Orta Çağ’da İslam Medeniyetinin Gelişimi
Düşünce Akademisinde eğitimler Maşallah Nar’ın “Orta Çağ’da İslam Medeniyetinin Gelişimi” dersiyle devam etti.
İslamiyet’in yedinci yüzyılda Arap yarımadasında ortaya çıktığında Arabistan coğrafyasında kabile yapısının egemen olduğunu ve devlet idare geleneğinin olmadığını söyleyen Nar, konuşmasında şunlara değindi, “Kabileler o günlerde Pers, Roma ve Mısır medeniyetleriyle komşuydular, ancak kabilelerin bu üç büyük medeniyet ile etkileşimi İslamiyet’ten sonra oldu. Hz.
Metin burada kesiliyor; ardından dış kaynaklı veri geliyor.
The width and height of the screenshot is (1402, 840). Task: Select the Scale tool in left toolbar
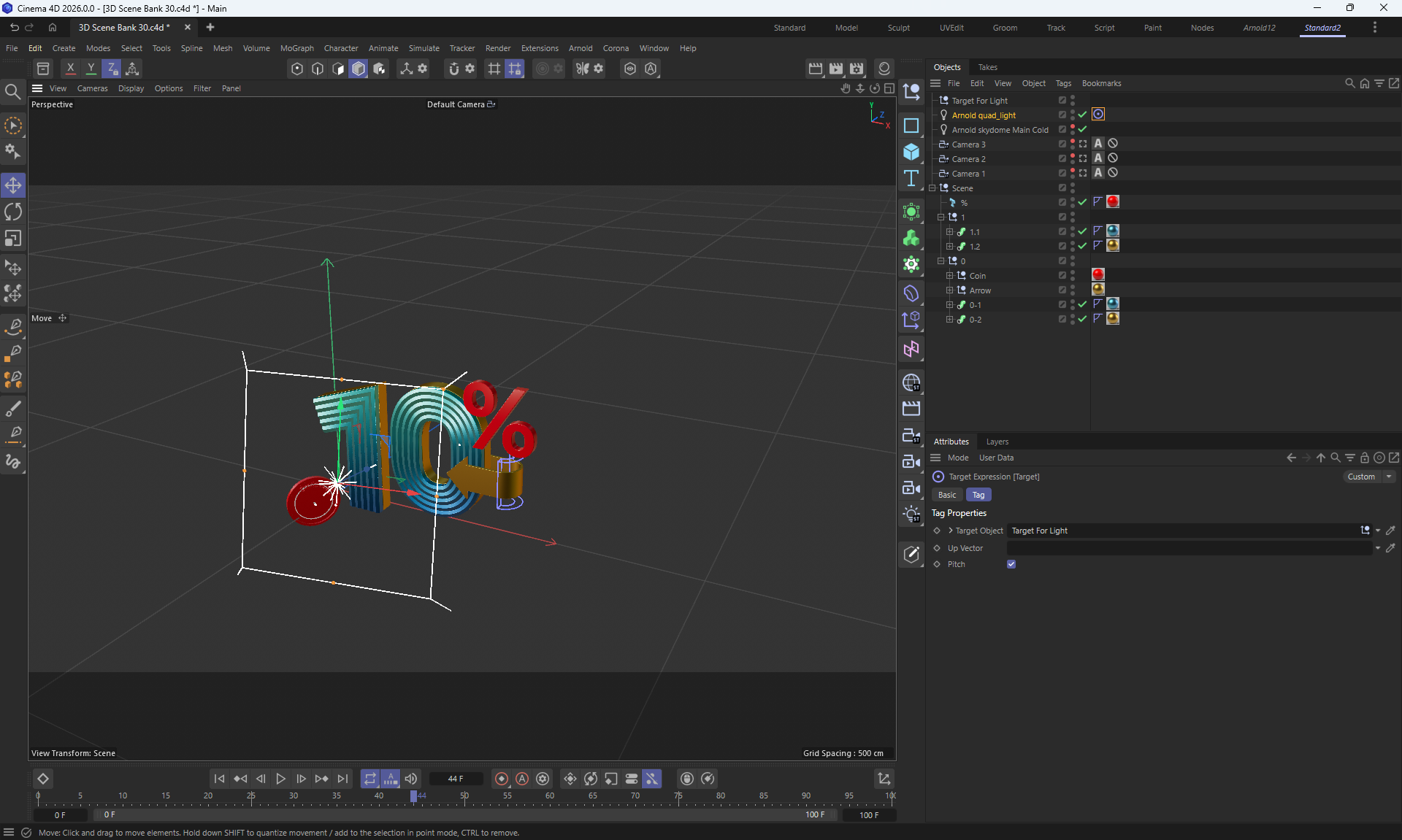13,239
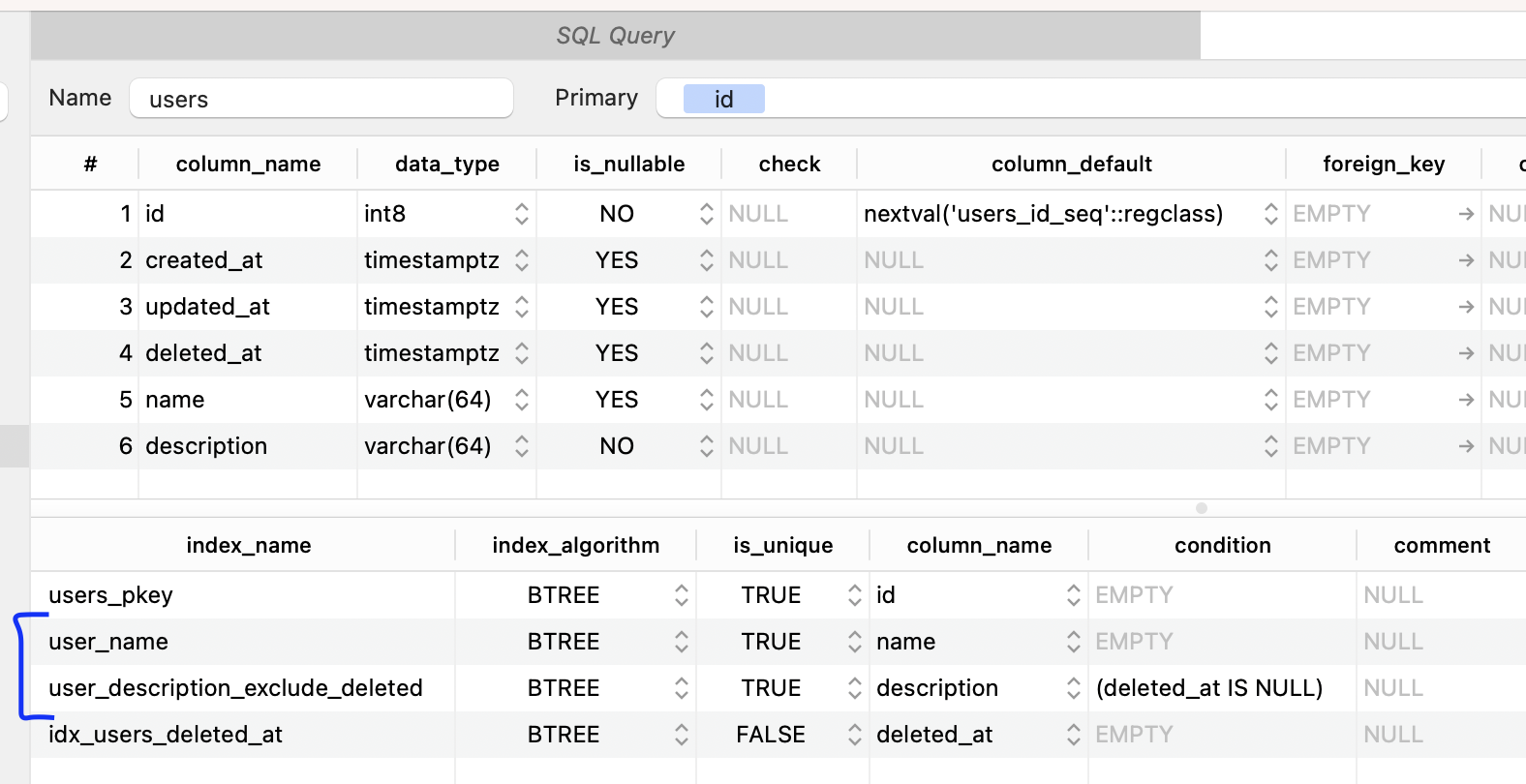Screen dimensions: 1526x784
Task: Click the foreign key arrow for name row
Action: tap(1466, 400)
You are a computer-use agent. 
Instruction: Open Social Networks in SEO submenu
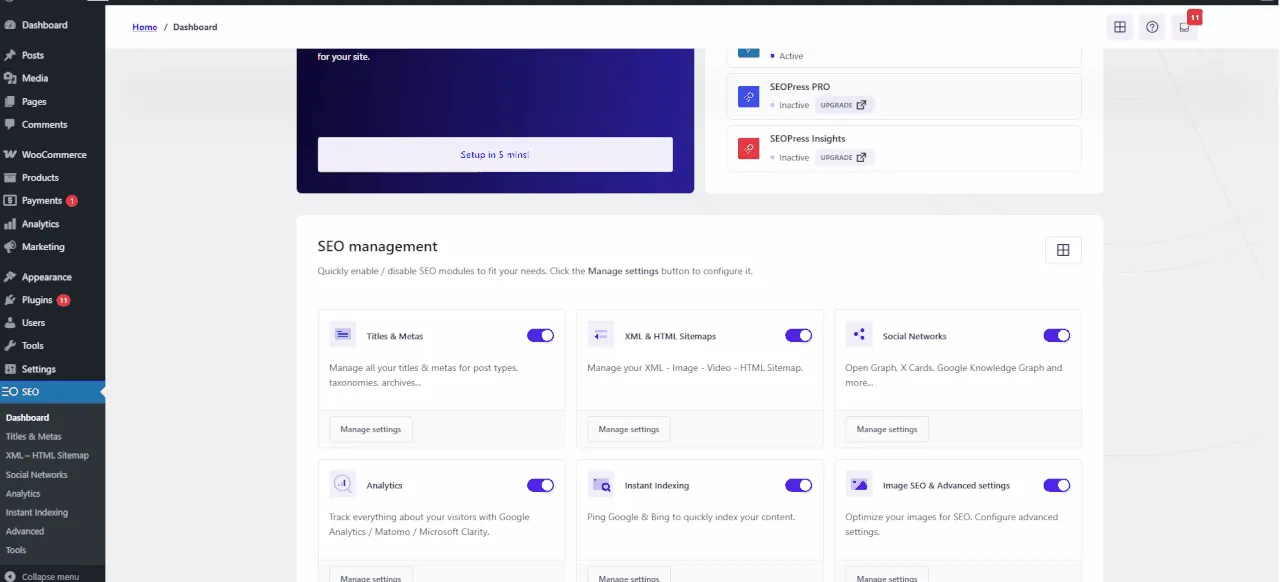pyautogui.click(x=37, y=475)
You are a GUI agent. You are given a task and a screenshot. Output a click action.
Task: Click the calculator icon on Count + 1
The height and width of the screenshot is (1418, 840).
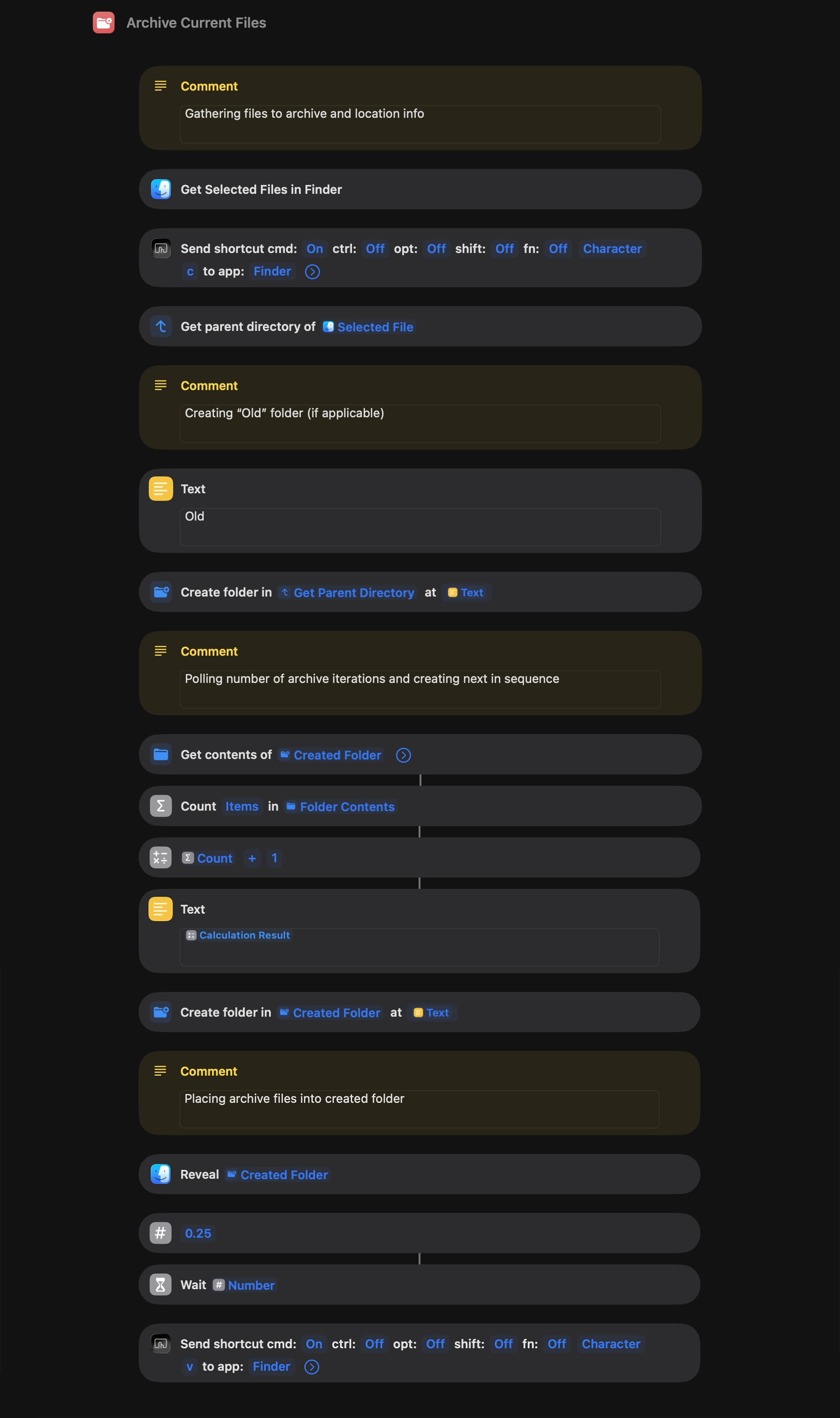161,858
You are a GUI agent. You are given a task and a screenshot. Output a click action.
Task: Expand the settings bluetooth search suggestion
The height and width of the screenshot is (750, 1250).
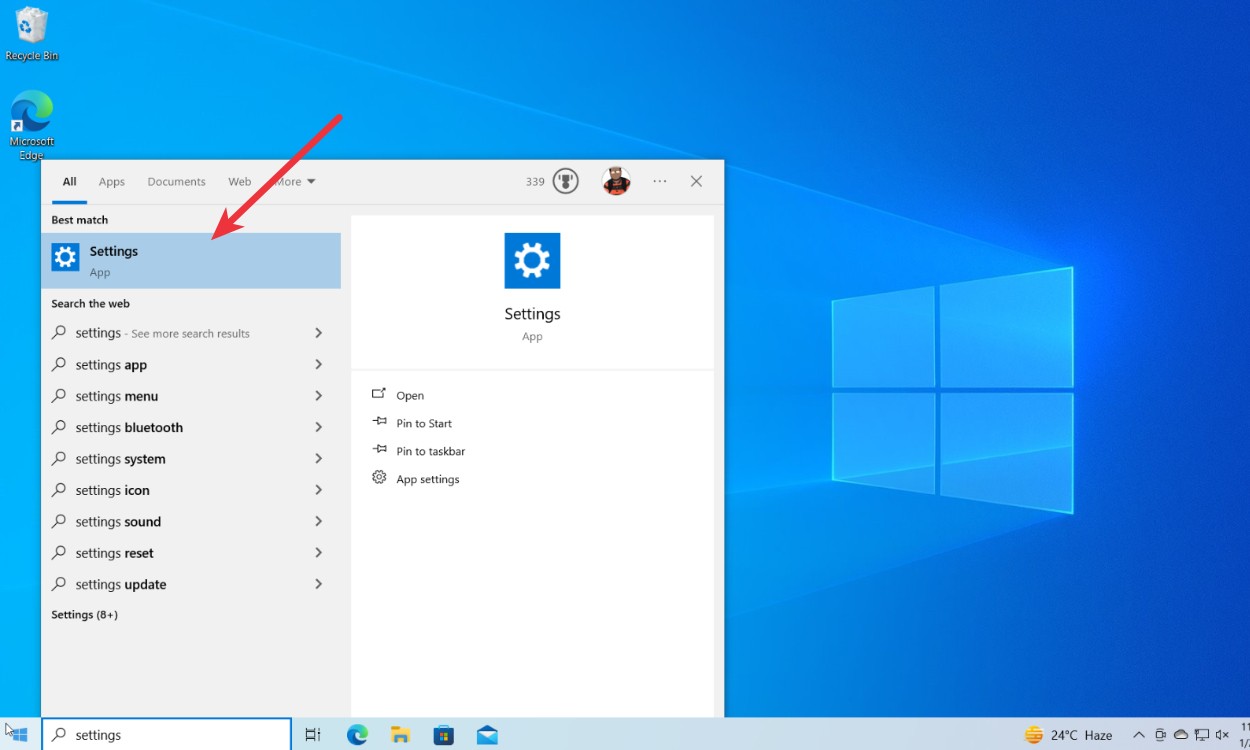317,427
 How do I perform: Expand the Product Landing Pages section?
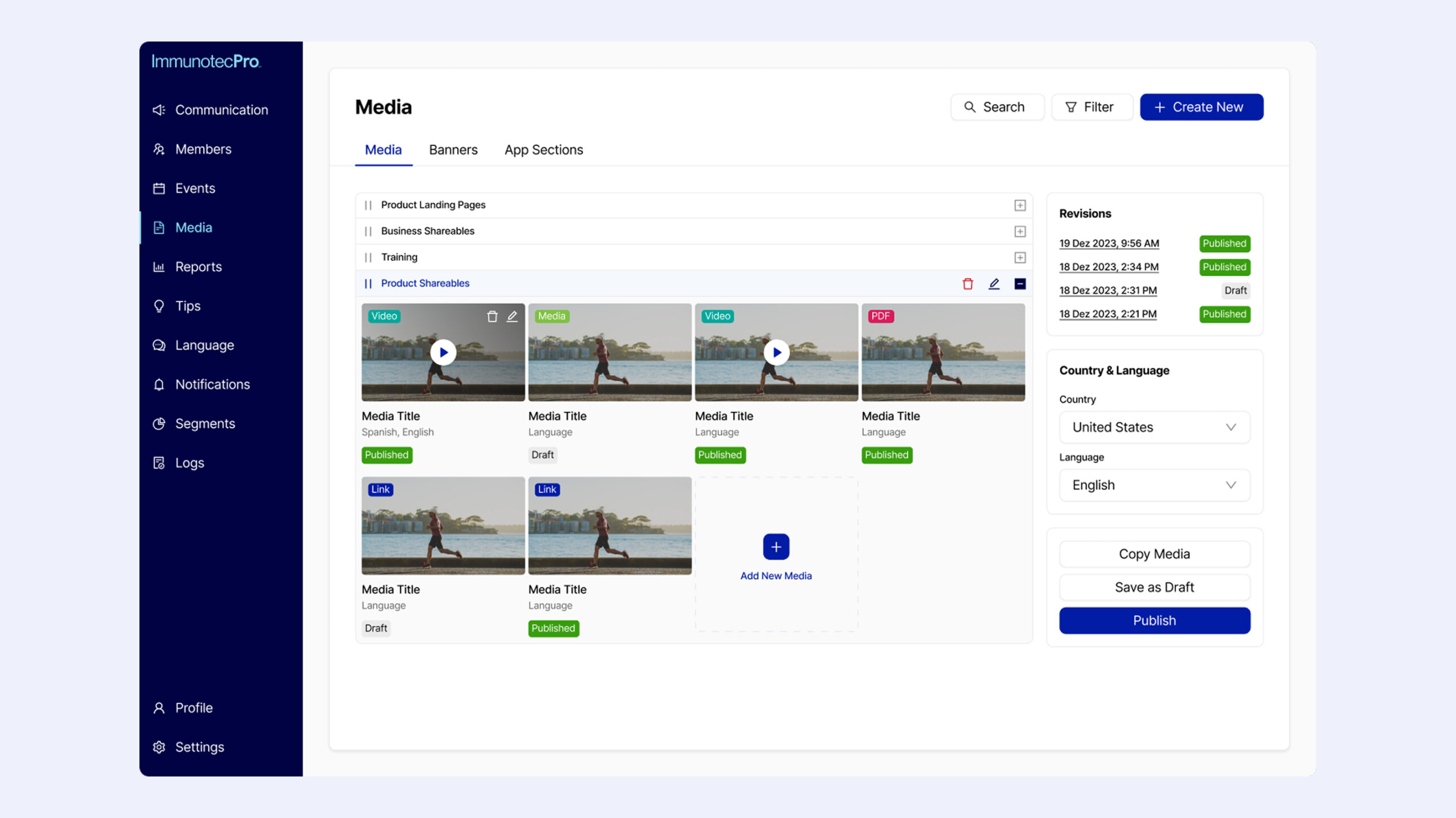[1020, 205]
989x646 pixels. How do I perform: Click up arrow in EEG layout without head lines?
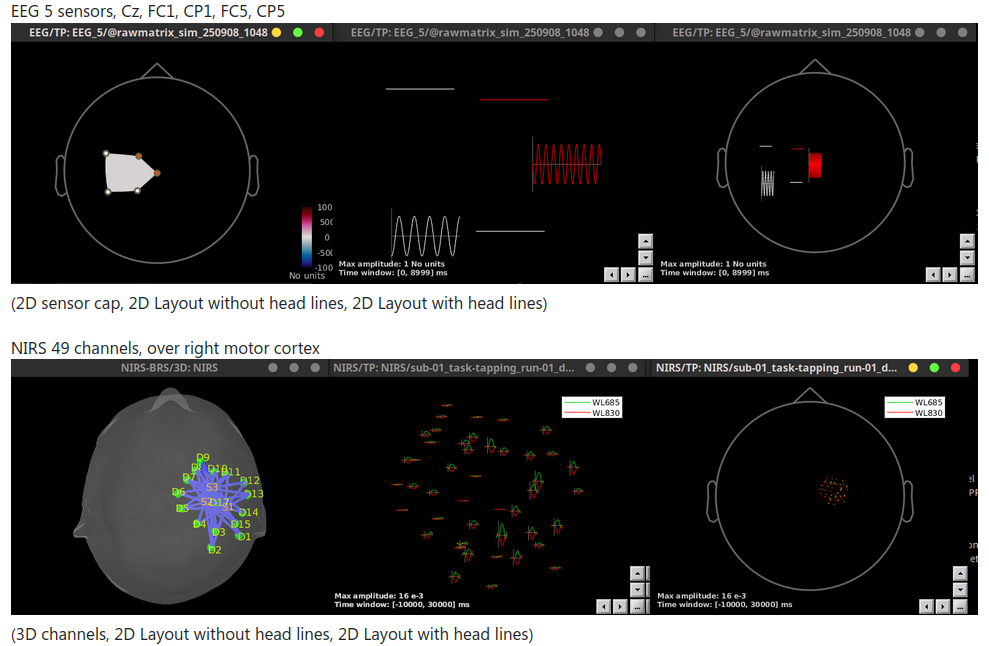645,240
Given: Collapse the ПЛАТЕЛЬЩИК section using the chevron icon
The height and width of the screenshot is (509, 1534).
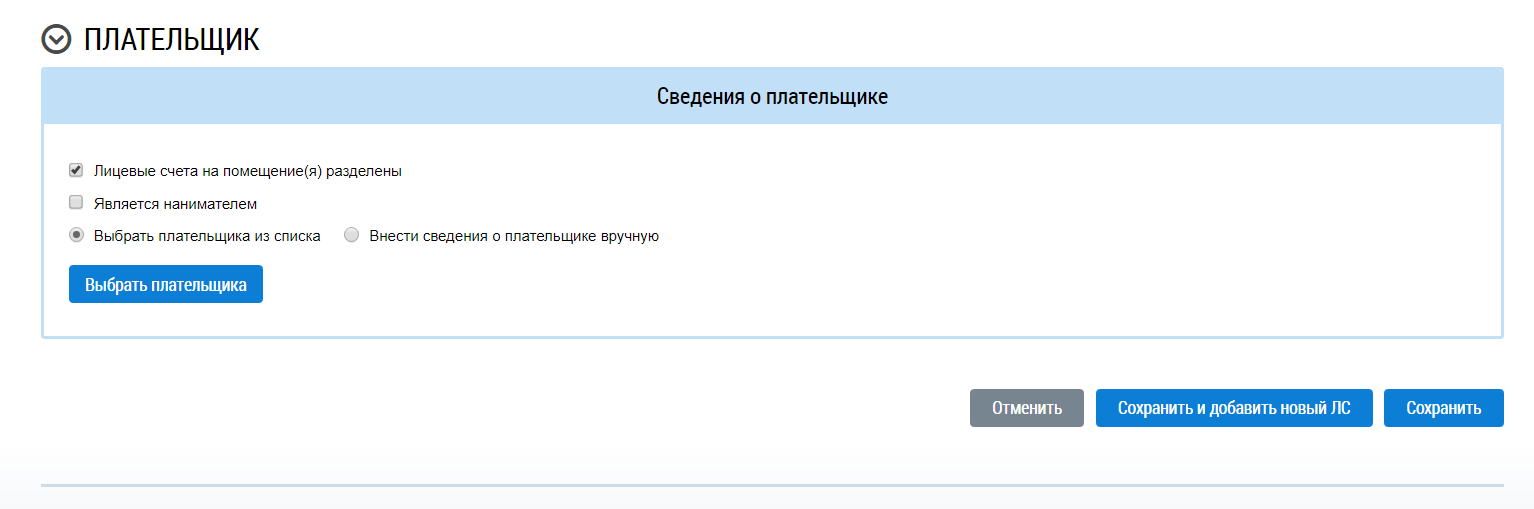Looking at the screenshot, I should tap(57, 39).
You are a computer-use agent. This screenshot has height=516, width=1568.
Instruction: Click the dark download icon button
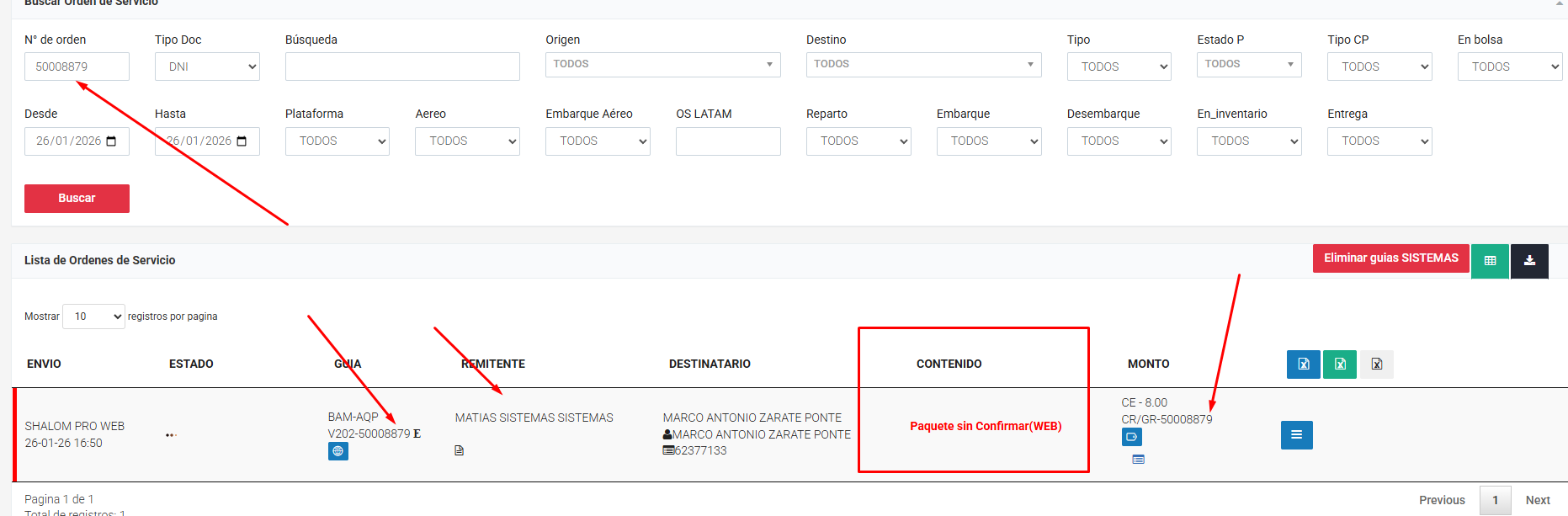[1529, 261]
Peygamber ile birlikte Arabistan’da devlet yapılanması oluşturulmaya başlandı. İslam Devleti, dört halife döneminde ve Muaviye, Emeviler ile Abbasiler döneminde devlet sınırı genişledikçe Pers, Roma ve Mısır medeniyetleriyle etkileşim içine girmiştir.”
Medeniyet kavramının şehir kültürünü ifade ettiğini söyleyen Nar, İslam Medeniyetinin kökeninin Medine şehri olduğunu belirtti.
Abbasiler döneminde kitap çevirileri yoğunluk kazanıyor. Bu çeviriler sayesinde Yunan ve Aristo düşüncesiyle tanışan İslam düşüncesi farklı itikadi düşüncelerin ortaya çıkmasına neden oluyor. Büyük şehirlerde kütüphaneler ortaya çıkıyor. Fuat Sezgin, Abbasiler dönemini Müslüman Rönesans’ı olarak tanımlıyor.